◆ **Ausgewählter Text**:
-*-*-
117 Millionen Accounts gestohlen

LinkedIn-Hack schlimmer als befürchtet

| Redakteur: Peter Schmitz

Unbekannte haben im Darknet 117 Millionen LinkedIn-Accounts bestehend aus E-Mail-Adresse und Passworthash aus einem 2012 erfolgten Datendiebstahl zum Verkauf angeboten.
Unbekannte haben im Darknet 117 Millionen LinkedIn-Accounts bestehend aus E-Mail-Adresse und Passworthash aus einem 2012 erfolgten Datendiebstahl zum Verkauf angeboten. (Bild: sheelamohanachandran - Fotolia.com)

Der LinkedIn-Hack galt schon 2012 mit 6 Millionen gestohlenen unsalted Password Hashes als extrem schwerwiegender Datendiebstahl. Jetzt wird klar, was damals bekannt wurde war nur ein Bruchteil der insgesamt gestohlenen Daten.
-*-*-
◆ **Angezeigte Daten**:
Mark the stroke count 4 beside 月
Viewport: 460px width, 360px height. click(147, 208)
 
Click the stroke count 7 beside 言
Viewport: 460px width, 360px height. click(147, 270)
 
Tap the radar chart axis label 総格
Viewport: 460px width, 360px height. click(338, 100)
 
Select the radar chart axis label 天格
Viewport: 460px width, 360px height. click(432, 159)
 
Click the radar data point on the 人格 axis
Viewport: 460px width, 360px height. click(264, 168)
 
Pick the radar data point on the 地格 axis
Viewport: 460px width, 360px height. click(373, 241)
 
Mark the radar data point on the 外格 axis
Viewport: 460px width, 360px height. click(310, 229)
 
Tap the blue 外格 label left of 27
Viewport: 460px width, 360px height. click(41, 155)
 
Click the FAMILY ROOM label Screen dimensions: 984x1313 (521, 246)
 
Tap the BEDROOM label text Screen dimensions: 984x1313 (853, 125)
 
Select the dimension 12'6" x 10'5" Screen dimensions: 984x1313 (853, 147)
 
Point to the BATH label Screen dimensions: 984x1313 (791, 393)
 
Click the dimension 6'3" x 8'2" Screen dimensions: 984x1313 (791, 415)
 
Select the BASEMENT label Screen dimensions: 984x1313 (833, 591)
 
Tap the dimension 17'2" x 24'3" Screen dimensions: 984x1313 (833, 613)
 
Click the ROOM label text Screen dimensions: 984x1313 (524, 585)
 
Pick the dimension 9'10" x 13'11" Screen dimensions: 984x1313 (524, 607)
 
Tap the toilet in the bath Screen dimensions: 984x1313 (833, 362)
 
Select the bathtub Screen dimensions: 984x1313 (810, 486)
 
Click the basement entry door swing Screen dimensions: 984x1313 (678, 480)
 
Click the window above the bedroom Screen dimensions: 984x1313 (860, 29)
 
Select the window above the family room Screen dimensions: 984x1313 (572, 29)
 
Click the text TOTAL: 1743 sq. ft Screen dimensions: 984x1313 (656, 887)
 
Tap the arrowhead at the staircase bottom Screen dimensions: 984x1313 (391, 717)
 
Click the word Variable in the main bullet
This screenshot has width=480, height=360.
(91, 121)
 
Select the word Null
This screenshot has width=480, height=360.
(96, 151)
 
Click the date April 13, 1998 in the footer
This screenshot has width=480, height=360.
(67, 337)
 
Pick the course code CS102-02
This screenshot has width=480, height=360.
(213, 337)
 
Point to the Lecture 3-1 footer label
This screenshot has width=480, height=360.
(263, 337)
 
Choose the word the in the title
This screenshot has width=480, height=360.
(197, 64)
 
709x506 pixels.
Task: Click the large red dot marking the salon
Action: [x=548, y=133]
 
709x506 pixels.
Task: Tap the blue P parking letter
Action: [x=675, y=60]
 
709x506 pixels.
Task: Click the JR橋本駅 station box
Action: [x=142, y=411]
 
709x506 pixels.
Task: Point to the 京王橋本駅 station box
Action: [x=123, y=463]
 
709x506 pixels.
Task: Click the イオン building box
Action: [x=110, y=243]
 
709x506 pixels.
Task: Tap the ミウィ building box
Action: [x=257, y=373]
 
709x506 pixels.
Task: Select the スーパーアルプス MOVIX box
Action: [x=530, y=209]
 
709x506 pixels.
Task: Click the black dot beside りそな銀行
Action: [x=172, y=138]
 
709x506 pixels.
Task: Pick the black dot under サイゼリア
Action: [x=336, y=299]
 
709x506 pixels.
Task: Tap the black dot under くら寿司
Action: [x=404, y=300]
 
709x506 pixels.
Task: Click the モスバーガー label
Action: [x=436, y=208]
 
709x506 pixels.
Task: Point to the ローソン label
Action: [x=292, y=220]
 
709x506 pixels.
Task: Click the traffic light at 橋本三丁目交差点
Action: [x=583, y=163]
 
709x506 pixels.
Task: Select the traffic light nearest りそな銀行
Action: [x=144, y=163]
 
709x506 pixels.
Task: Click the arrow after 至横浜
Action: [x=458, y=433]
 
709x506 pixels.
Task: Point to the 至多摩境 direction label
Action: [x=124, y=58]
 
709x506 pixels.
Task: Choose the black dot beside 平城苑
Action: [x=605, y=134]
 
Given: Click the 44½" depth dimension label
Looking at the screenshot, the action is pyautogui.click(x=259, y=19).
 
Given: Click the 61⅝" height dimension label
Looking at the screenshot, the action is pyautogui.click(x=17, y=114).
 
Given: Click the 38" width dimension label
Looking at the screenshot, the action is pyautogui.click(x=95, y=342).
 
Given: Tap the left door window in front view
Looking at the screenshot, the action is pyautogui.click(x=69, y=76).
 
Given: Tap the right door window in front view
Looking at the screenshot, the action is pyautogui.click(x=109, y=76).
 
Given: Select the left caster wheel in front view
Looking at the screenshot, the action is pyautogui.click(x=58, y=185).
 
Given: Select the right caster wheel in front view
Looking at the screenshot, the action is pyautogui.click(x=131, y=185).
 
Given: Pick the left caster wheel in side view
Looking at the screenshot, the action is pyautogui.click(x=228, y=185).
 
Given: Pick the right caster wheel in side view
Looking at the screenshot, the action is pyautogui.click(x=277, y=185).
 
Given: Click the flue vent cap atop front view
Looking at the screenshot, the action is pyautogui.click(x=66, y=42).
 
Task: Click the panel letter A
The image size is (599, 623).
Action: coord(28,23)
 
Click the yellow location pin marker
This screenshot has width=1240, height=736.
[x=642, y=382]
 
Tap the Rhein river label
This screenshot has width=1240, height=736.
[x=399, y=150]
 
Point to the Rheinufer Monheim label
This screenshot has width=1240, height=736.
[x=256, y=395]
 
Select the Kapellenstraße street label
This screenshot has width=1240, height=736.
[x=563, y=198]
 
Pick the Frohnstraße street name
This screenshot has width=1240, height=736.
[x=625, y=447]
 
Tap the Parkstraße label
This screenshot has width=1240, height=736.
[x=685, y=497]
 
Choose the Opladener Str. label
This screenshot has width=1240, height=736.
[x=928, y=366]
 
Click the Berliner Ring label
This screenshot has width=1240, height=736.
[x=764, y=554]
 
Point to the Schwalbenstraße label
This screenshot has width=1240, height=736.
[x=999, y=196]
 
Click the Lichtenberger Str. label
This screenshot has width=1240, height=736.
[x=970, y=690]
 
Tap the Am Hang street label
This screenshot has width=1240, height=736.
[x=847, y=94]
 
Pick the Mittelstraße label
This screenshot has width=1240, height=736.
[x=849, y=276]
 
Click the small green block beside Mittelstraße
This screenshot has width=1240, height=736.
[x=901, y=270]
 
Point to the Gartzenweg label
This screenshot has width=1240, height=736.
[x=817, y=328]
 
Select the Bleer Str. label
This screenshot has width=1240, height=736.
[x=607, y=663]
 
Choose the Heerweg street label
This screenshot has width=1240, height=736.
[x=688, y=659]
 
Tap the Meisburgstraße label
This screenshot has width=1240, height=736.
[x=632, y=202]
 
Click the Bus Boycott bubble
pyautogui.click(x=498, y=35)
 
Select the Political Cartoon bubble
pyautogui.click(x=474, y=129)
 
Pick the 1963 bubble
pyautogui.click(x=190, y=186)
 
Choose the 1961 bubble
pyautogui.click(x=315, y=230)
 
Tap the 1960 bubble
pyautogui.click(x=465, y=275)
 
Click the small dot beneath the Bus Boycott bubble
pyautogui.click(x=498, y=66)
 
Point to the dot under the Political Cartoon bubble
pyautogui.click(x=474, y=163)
-*-*-
◆ **Arbeitsaufträge**:
1. Beantworte anhand des Textes zum LinkedIn-Hack:
(a) Wie viele LinkedIn-Accounts wurden im Darknet zum Verkauf angeboten?
(b) Wer ist als Redakteur genannt?
(c) Wie viele gestohlene unsalted Password Hashes waren 2012 bekannt?
2. Gib den Text zum LinkedIn-Hack von „117 Millionen Accounts“ bis einschließlich „sheelamohanachandran - Fotolia.com)“ wortgetreu wieder.
Die Zeilen werden für die Bearbeitung nicht benötigt.

◆ **Lösungen**:
1.
(a) 117 Millionen
(b) Peter Schmitz
(c) 6 Millionen

2.
117 Millionen Accounts gestohlen

LinkedIn-Hack schlimmer als befürchtet

| Redakteur: Peter Schmitz

Unbekannte haben im Darknet 117 Millionen LinkedIn-Accounts bestehend aus E-Mail-Adresse und Passworthash aus einem 2012 erfolgten Datendiebstahl zum Verkauf angeboten.
Unbekannte haben im Darknet 117 Millionen LinkedIn-Accounts bestehend aus E-Mail-Adresse und Passworthash aus einem 2012 erfolgten Datendiebstahl zum Verkauf angeboten. (Bild: sheelamohanachandran - Fotolia.com)